COLUMBIA — For members of the Missouri National Education Association, MU’s new financial plan, Compete Missouri, could turn out to be one of the organization’s primary recruiting tools.
“At this point, the university is actually helping us because they don’t give faculty and staff realistic opportunities to provide input,” MNEA organizing director Steve McLuckie said. “They are making decisions from a top-down, command style.”
The MNEA is a branch of the nation’s largest professional employee organization, the National Education Association.
The MNEA is hosting a four-day seminar in Columbia this week to help local members build stronger support for collective bargaining, a method of labor negotiation in which representatives for employees and employers come together to draft agreements about working conditions, wages and other employment issues.
“Collective bargaining means that the experts in education — the faculty, the staff, the people who work with students every day — can get to the table and talk about what the priorities in education should be,” McLuckie said.

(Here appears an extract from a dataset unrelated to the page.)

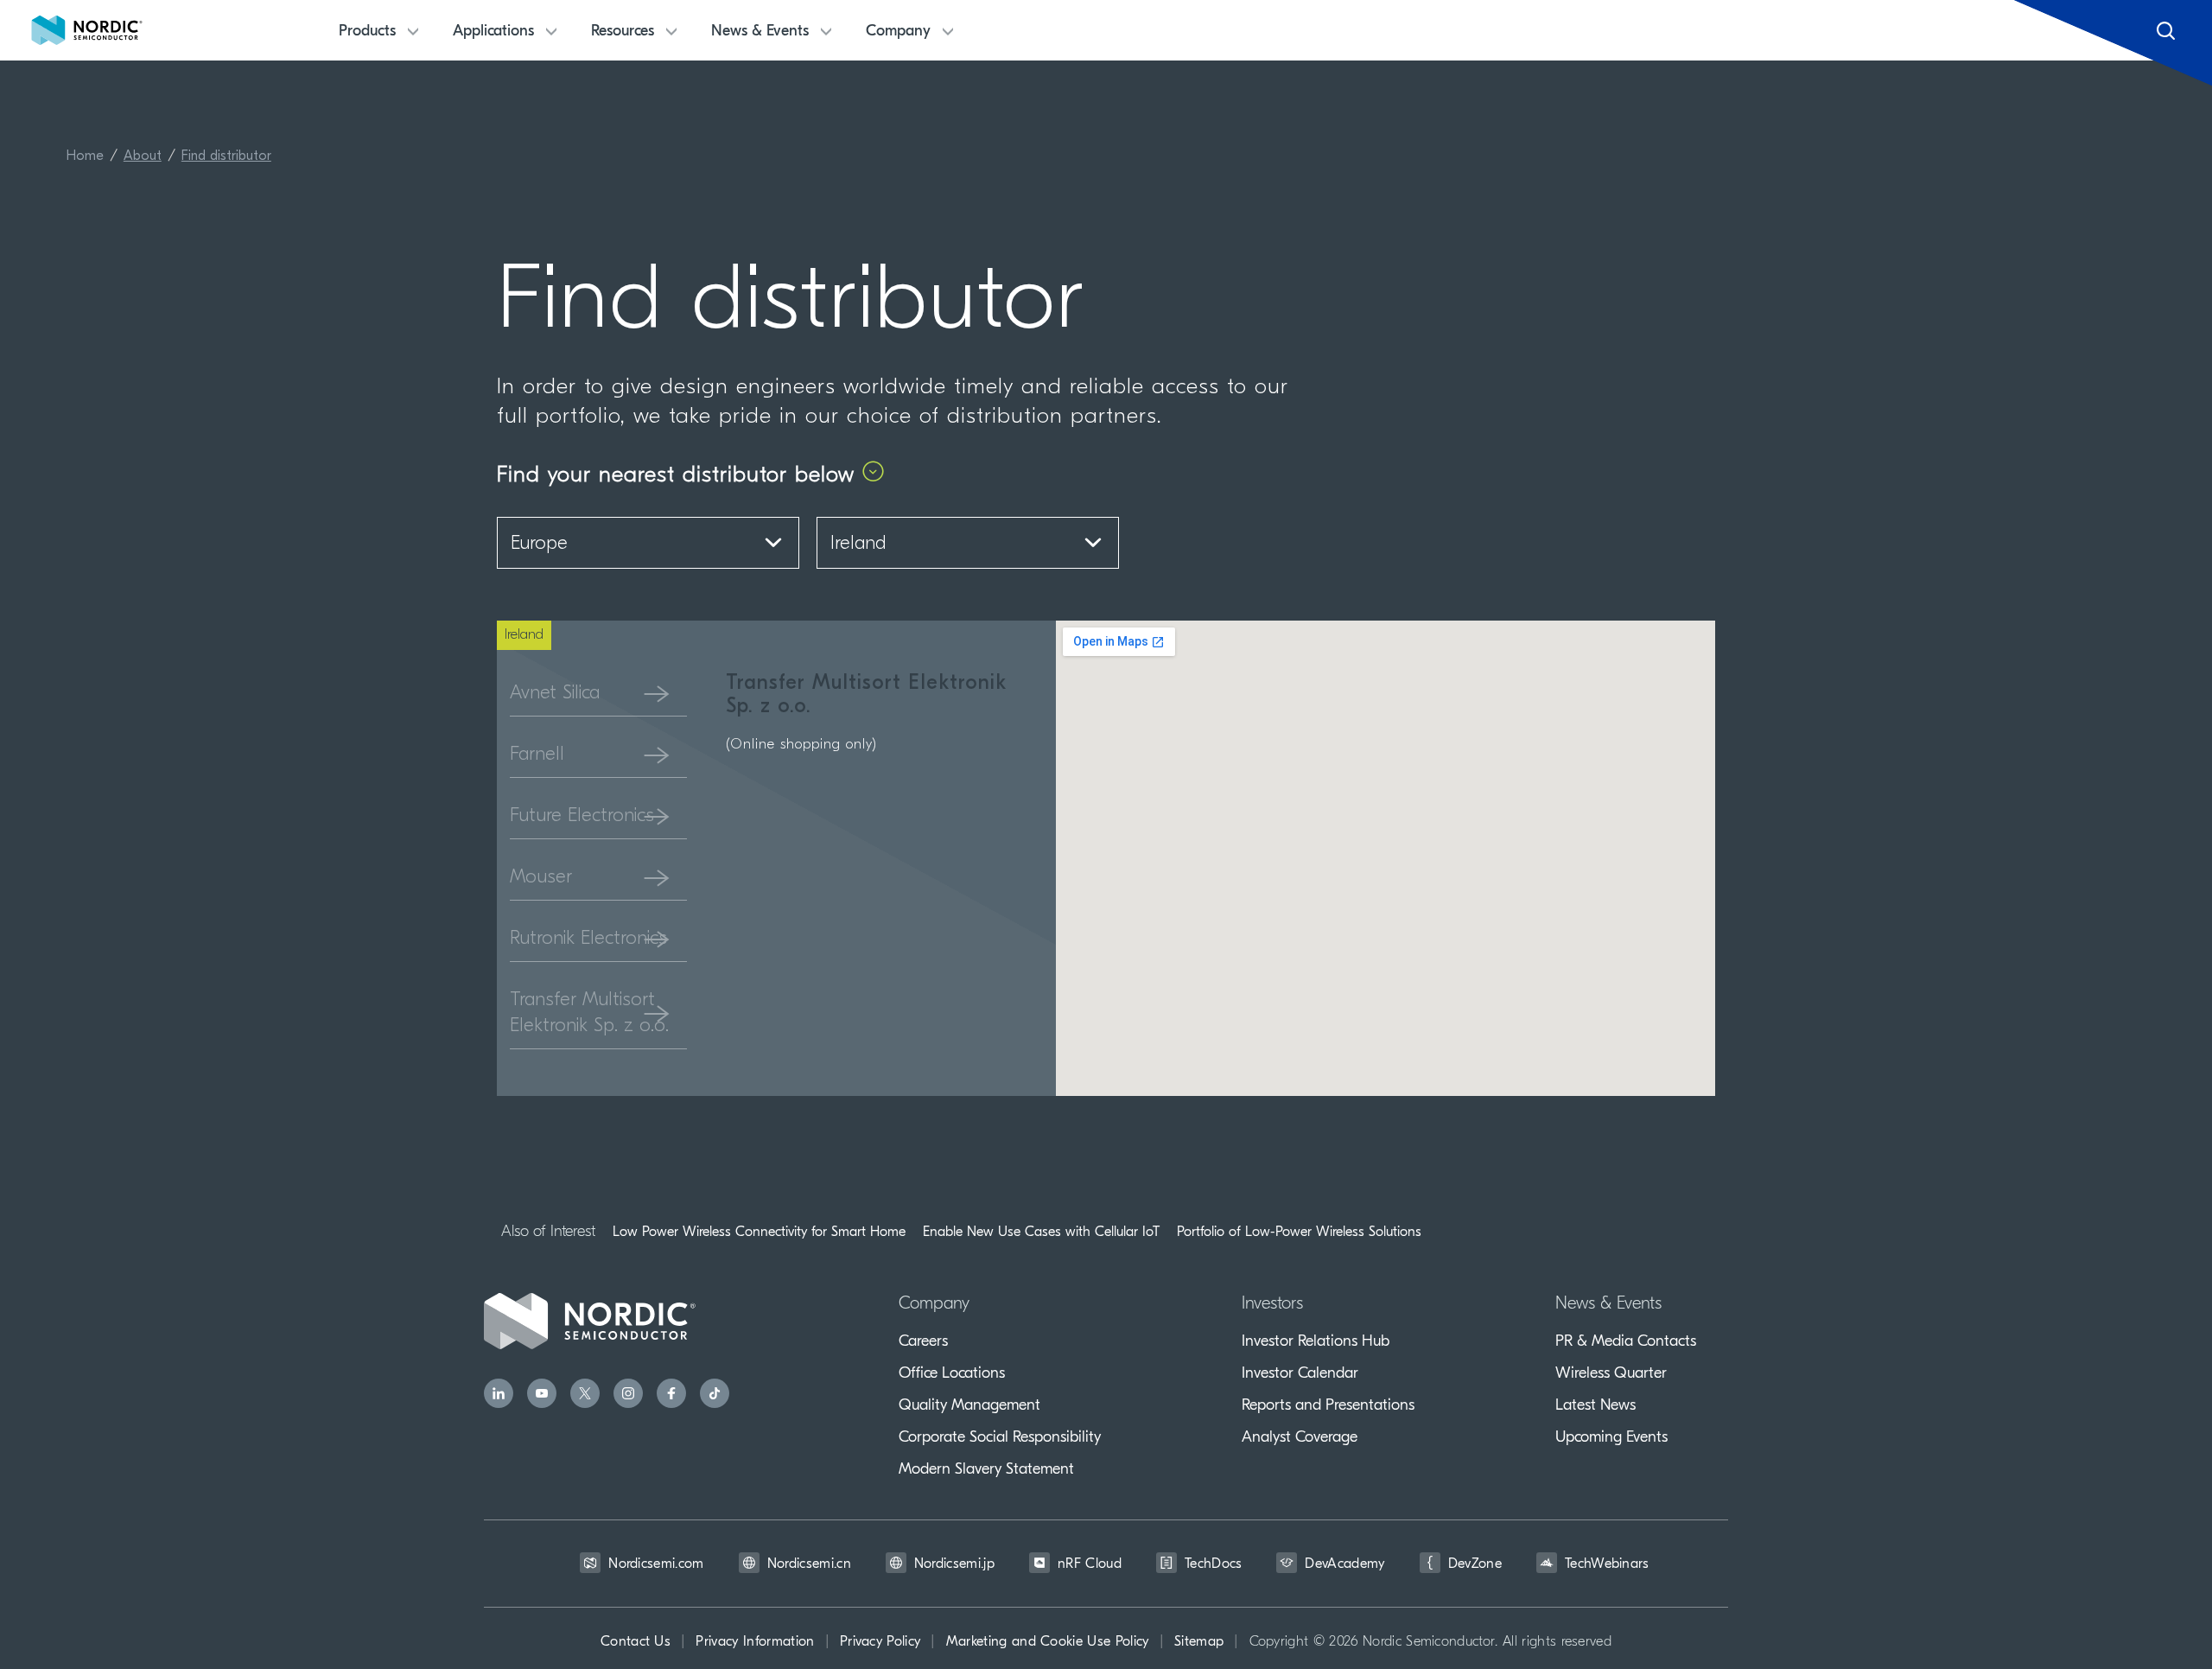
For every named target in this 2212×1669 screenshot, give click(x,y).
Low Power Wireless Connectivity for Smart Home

Paul K. Rainsberger, director of labor education at MU, has done extensive research and writing about collective bargaining in the United States. He said workers look to collective bargaining as a way to gain a voice in determining terms and conditions of employment.
“Whether any group of workers has the interest, power or will to engage in collective bargaining is a question that will change as the law changes,” he said.
The Missouri Constitution grants employees the right to collective bargaining, but it wasn’t until May 29 that the Missouri Supreme Court definitively extended collective bargaining rights to law enforcement officers, public school teachers and university employees.
The right to collective bargaining requires that a majority of employees in a workplace elect or decide who will be the exclusive representative of their rights. Currently, with only 18 members at MU, the MNEA is a long way from gaining the support it needs to negotiate with administrators on behalf of faculty and staff.
“The court ruling fundamentally changes our opportunities on campus and statewide,” McLuckie said. “It changes everything because now we have the legal right, if we get enough people, to come to the table and begin to bargain.”